Optimising Datafeedr Bulk Image Import

I’d covered this a while ago, back on the AWD site, but it’s worth covering again.

When Datafeedr Product Sets load products into your website, they don’t load images at that point in time. Instead, images are downloaded on-the-fly which means users will see slow performance if they are the first to view this particular set of products.

There is a tool in the Product Sets plugin to run a bulk image import, but if you’re at the size where you’re needing to run such a thing, you’ll be finding the bulk image import doesn’t run very quickly.

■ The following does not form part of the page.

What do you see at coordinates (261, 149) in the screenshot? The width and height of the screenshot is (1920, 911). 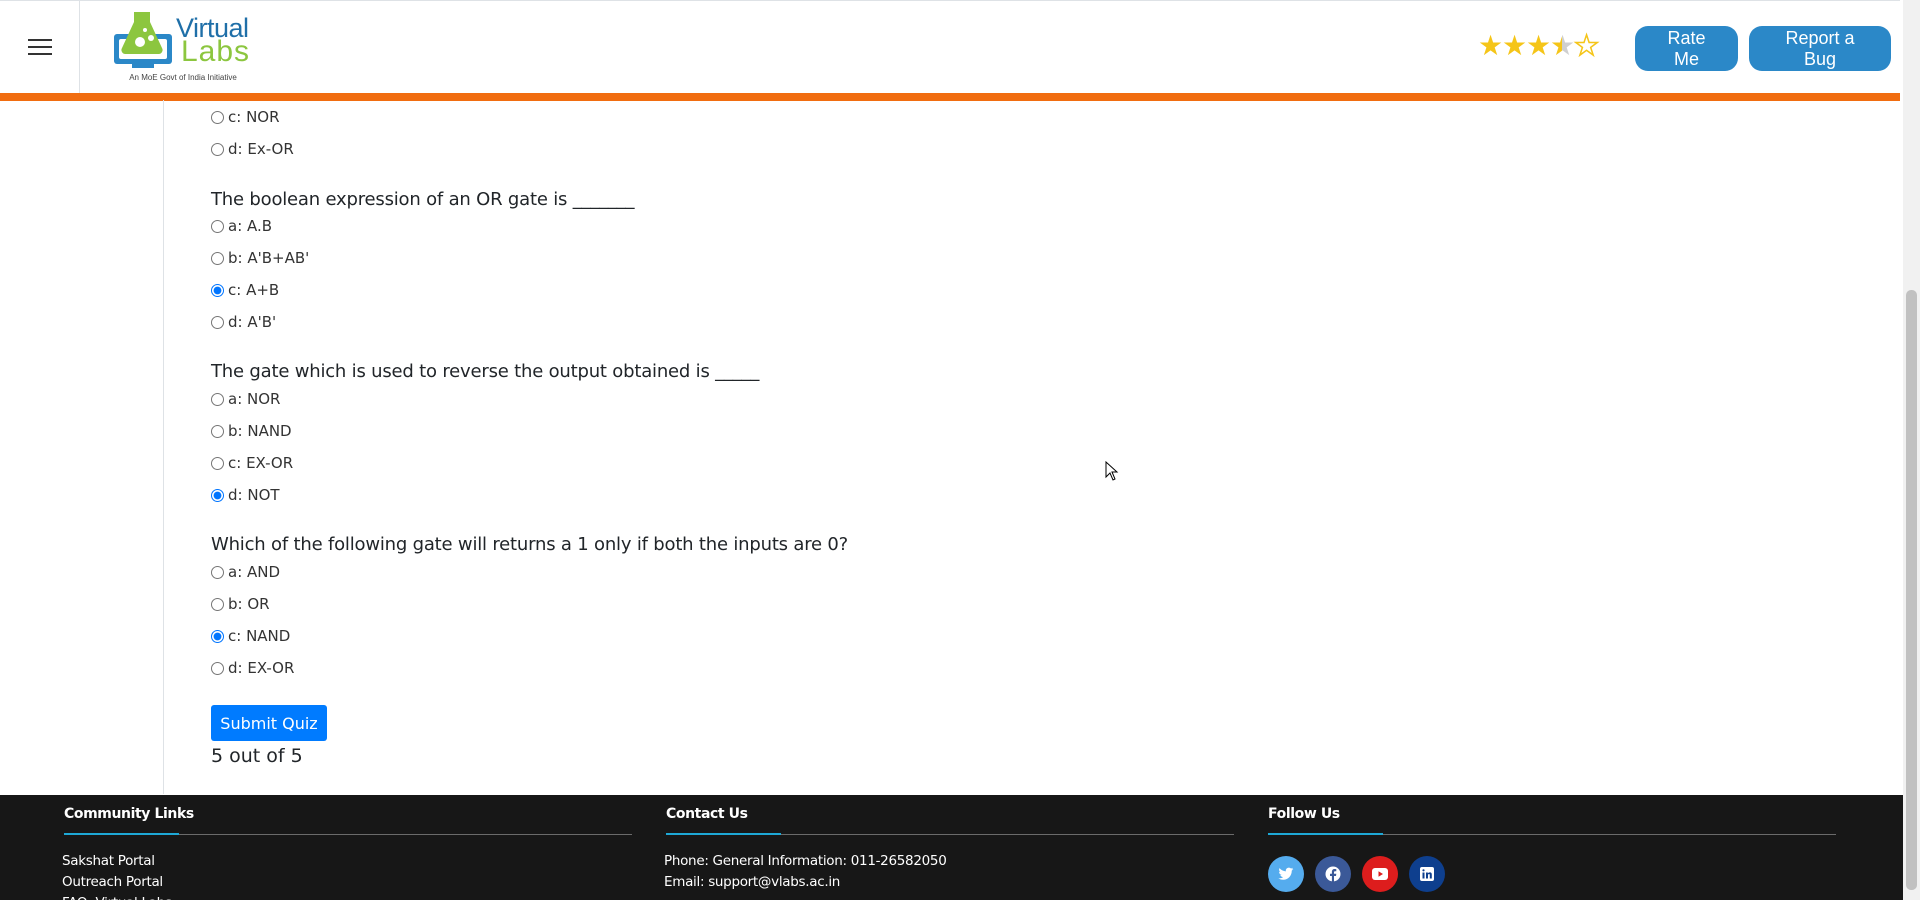 I see `option-label: d: Ex-OR` at bounding box center [261, 149].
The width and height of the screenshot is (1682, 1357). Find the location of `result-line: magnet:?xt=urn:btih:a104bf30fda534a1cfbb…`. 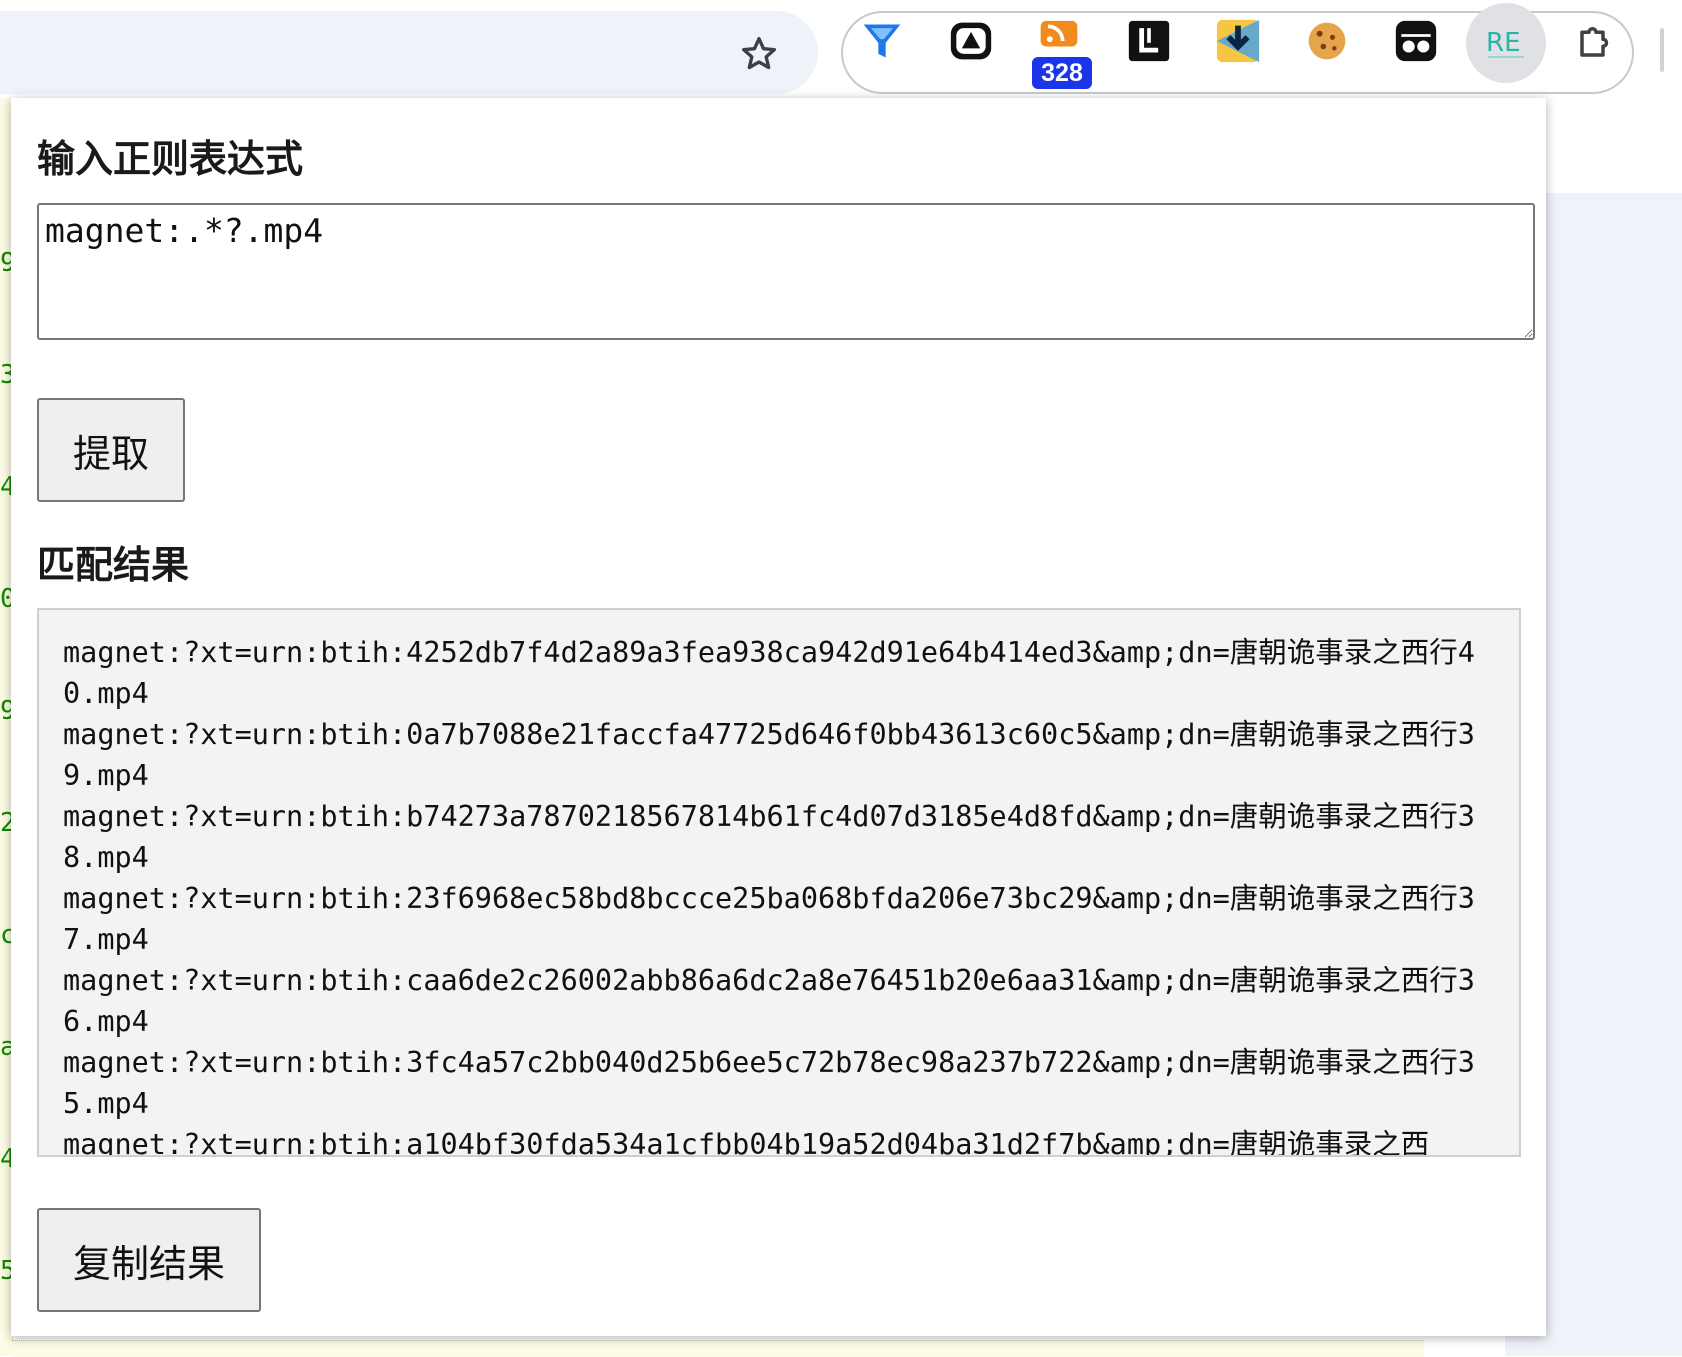

result-line: magnet:?xt=urn:btih:a104bf30fda534a1cfbb… is located at coordinates (746, 1142).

If you want to optimise it, find datafeedr-product-sets/functions/ajax.php and find the line that looks like this:

$id = $wpdb->get_var( "
 SELECT pm1.post_id AS post_id
 FROM $wpdb->postmeta AS pm1
 JOIN $wpdb->posts AS p
 ON p.ID = pm1.post_id
 LEFT JOIN $wpdb->postmeta AS pm2
 ON p.ID = pm2.post_id
 AND pm2.meta_key = '_thumbnail_id'
 LEFT JOIN $wpdb->postmeta AS pm3
 ON p.ID = pm3.post_id
 WHERE pm1.meta_key = '_dfrps_product_check_image'
 AND pm1.meta_value = '1'
 AND pm2.post_id IS NULL
 AND pm3.meta_key = '_dfrps_product_set_id'
 AND p.post_status = 'publish'
 ORDER BY post_id ASC
 " );

That’s the line that gets the next product id to grab an image for.

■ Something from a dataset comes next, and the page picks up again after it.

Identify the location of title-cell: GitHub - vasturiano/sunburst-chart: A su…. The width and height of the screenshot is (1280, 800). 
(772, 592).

Alter that query to the following, very similar functionality:

$id = $wpdb->get_var( "
SELECT pm1.post_id AS post_id
FROM wp_postmeta AS pm1
WHERE pm1.meta_key = '_dfrps_product_check_image'
AND pm1.meta_value = '1'
and exists (select * from wp_posts where id = pm1.post_id and post_status = 'publish')
and exists (select * from wp_postmeta pm3 where meta_key = '_dfrps_product_set_id' and pm3.post_id = pm1.post_id)
and not exists (select * from wp_postmeta pm2 where meta_key = '_thumbnail_id' and pm2.post_id = pm1.post_id)
limit 1;
 " );

The difference in speed is fairly decent – on the example site I was using, there are 125,000 products and the original query takes about 1.7s whereas the replacement takes about 0.15s. That’s huge considering this is the overhead per-image to be imported.

The original query has a few failings – firstly, it queries the whole set, rather than LIMIT 1. I think it’s possible get_var might append LIMIT 1 on the users behalf but I’m not 100% certain of this. The 2nd thing is it sorts needlessly. Does it matter in which order the images are bulk imported? We just want them imported ASAP and with as low overhead as possible. Finally, there are LEFT JOIN’s used when they’re not needed – you should only join to a table if you intend to return columns from that table. If you’re only joining to a table in order to filter your result set, use EXISTS or NOT EXISTS instead – they are far faster.